Blasphemous use of the name of God the Father, or Jesus Christ, or of the saints must not be permitted, of course. If your child uses blasphemous expressions in your presence, he probably has heard adults use them and considers them suitable, or he is bringing them home as an experiment. You should tell him that our love of God must be so strong, and our gratitude for His goodness so great, that we must never use His name in any but the most respectful way. A child should be punished if he continues to take the Lord's name in vain after you have explained why he should not do so, for reverence for God must be the cornerstone of our religious belief and practice. Without it, true Christian lives will be difficult to achieve.

If, in spite of punishment such as the deprivation of privileges, your child persists in blaspheming God, look to his environment. It is almost certain that he is in contact with an adult who blasphemes as a matter of habit. If you cannot remove your child from this influence, ask the offending adult to stop his habit because he is exerting an extremely harmful influence upon your child.

Don't stress sin too much. In giving your child the moral training he needs, avoid the extreme of referring to all of his transgressions in terms of how they will affect his relations with God. It is true that parents must never encourage children to be lax about moral matters, for a sin is always hateful in the eyes of God. Nevertheless, some parents--fortunately a very tiny minority--use their child's religious sense as a weapon to force him to do things which should not normally be expected of him. A mother discovered that she could get her daughter to comply instantly with her commands if she accused her of "sinful disobedience" for failing to do so. Soon the mother had a means at her disposal to force the child to do excessive amounts of housework. As a result, the girl grew up lacking respect for authority and with a scornful attitude toward all the commandments.

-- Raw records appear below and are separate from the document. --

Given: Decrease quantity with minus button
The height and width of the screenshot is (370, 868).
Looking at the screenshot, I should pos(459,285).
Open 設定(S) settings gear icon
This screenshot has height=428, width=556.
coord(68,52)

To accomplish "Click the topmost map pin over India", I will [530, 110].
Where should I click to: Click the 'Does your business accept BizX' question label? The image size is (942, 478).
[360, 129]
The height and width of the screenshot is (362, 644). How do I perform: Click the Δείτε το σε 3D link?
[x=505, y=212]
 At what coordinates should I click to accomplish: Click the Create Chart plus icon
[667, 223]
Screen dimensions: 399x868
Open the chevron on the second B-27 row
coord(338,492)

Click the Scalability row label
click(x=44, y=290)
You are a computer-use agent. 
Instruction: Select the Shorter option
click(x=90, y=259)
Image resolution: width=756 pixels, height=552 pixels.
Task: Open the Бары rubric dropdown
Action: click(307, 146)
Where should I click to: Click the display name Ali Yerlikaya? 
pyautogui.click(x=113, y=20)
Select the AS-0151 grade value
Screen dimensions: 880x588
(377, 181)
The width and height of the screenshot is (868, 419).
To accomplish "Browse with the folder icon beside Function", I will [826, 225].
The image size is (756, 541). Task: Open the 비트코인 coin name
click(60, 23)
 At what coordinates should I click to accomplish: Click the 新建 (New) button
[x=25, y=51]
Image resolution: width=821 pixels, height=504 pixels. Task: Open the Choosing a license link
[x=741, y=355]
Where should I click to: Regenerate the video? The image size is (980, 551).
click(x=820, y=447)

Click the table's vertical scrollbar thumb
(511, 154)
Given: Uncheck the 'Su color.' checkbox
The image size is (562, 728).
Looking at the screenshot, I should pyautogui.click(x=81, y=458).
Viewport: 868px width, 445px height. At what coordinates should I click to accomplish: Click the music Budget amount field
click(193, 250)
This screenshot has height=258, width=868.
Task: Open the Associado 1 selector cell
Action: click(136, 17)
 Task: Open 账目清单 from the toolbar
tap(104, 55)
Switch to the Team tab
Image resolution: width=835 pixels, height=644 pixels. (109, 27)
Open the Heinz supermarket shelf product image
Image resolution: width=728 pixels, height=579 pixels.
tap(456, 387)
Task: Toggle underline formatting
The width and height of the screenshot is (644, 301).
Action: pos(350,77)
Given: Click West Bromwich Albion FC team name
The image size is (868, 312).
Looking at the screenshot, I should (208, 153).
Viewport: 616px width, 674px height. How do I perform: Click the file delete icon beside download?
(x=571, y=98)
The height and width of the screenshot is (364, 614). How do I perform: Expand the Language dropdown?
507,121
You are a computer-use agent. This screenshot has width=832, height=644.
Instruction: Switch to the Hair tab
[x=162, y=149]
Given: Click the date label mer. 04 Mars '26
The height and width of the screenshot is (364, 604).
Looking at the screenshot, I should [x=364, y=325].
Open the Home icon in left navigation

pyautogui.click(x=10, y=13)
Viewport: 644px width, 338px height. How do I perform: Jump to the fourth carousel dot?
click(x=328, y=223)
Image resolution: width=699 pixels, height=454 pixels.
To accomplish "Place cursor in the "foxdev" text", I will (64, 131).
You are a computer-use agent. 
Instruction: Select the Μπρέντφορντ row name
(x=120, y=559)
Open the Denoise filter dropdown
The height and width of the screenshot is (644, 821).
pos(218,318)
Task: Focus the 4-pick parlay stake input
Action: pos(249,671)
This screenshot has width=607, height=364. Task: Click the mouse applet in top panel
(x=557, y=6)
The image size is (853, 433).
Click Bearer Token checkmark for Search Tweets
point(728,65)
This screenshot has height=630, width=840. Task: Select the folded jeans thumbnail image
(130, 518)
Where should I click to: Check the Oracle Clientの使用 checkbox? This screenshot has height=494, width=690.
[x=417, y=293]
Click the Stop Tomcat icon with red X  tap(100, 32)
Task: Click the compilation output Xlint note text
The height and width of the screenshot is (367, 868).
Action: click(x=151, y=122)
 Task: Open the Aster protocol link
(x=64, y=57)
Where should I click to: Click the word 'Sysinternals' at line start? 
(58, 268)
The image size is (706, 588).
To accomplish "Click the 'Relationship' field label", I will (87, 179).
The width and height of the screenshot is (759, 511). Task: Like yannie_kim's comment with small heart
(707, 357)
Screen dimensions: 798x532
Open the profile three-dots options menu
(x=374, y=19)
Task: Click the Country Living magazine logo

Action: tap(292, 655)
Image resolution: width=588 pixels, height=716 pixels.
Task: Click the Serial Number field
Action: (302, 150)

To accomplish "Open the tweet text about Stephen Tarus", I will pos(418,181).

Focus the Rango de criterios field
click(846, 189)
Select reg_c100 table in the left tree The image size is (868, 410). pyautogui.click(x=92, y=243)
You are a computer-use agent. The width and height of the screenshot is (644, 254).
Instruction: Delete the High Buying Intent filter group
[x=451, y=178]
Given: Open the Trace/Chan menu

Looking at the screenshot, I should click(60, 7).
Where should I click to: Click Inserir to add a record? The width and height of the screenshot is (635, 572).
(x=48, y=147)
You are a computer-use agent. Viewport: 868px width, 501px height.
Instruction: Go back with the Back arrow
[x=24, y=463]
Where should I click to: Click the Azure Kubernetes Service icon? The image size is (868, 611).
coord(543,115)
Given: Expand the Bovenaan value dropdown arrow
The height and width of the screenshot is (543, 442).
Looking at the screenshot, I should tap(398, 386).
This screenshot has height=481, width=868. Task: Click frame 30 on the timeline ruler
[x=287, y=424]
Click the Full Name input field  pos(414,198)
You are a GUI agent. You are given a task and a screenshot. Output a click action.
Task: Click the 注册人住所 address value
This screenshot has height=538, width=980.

When parents constantly thunder about sin, their children may develop an abnormal fear of God, viewing Him as a judge who will thrash them for the slightest offense. Such children may come to lose their trust in God's mercy--a trust they will need in later life to meet the crosses which will inevitably be theirs to bear.

In his book "Your Child's World," Dr. Odenwald describes a nine-year- old patient who had become so terrified of the dark that he had extreme difficulty in sleeping. "This boy feared that because of his sins-- really not sins at all but rather the normal actions of a boy his age-- he would be severely punished by the Almighty," Dr. Odenwald writes. "Another boy reached the point where he confessed his sins to the priest on Saturday, but felt unworthy to receive Communion on Sunday because he might have offended God unwittingly by committing some mild offense. A five-year-old girl, who was attending a Sunday School, was so impressed by a sermon on hell and damnation that she could not get it out of her mind. Because of her one-sided introduction to the idea of punishment for sins, she displayed psychotic tendencies even at this early stage."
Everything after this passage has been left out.